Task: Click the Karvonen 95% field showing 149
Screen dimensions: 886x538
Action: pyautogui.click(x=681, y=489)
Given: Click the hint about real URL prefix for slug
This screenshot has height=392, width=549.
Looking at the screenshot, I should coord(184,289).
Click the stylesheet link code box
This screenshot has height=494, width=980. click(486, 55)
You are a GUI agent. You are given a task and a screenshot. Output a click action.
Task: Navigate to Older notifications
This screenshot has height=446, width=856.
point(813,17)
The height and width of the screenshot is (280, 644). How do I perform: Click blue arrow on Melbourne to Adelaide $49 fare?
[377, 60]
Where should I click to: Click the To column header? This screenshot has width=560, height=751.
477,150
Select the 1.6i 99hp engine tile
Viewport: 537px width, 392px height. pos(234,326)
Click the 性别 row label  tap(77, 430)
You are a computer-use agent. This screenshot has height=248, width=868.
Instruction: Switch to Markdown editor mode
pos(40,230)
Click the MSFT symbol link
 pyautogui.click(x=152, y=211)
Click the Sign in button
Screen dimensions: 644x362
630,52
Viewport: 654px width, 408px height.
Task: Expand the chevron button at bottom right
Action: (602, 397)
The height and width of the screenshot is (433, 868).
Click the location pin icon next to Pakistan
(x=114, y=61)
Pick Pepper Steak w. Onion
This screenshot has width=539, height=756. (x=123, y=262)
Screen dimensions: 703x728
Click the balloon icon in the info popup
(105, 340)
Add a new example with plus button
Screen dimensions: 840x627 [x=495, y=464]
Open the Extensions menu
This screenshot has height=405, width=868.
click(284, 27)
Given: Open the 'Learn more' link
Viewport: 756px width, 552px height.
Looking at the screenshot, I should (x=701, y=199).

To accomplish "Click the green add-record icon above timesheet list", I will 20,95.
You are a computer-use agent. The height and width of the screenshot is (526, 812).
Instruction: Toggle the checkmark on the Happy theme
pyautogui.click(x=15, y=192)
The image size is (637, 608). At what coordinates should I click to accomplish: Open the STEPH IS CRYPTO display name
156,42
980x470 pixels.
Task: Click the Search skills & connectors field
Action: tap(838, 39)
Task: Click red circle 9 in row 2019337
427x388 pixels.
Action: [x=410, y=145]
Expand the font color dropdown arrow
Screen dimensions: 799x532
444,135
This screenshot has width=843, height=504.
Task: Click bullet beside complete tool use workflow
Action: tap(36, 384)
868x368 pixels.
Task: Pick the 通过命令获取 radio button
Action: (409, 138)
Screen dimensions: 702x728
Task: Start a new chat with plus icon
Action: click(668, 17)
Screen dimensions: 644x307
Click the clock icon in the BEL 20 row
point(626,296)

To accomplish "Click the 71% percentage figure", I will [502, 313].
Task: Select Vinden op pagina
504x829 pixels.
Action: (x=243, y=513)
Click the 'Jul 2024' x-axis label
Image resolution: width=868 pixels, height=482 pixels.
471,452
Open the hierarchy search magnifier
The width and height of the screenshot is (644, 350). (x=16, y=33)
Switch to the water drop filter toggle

━━━━━━━━━━━━━━━━

> _Problem to solve_
In how many lines of the material above does the word "computer" occur? Give the number and no other text.

> _Solution to the problem_
2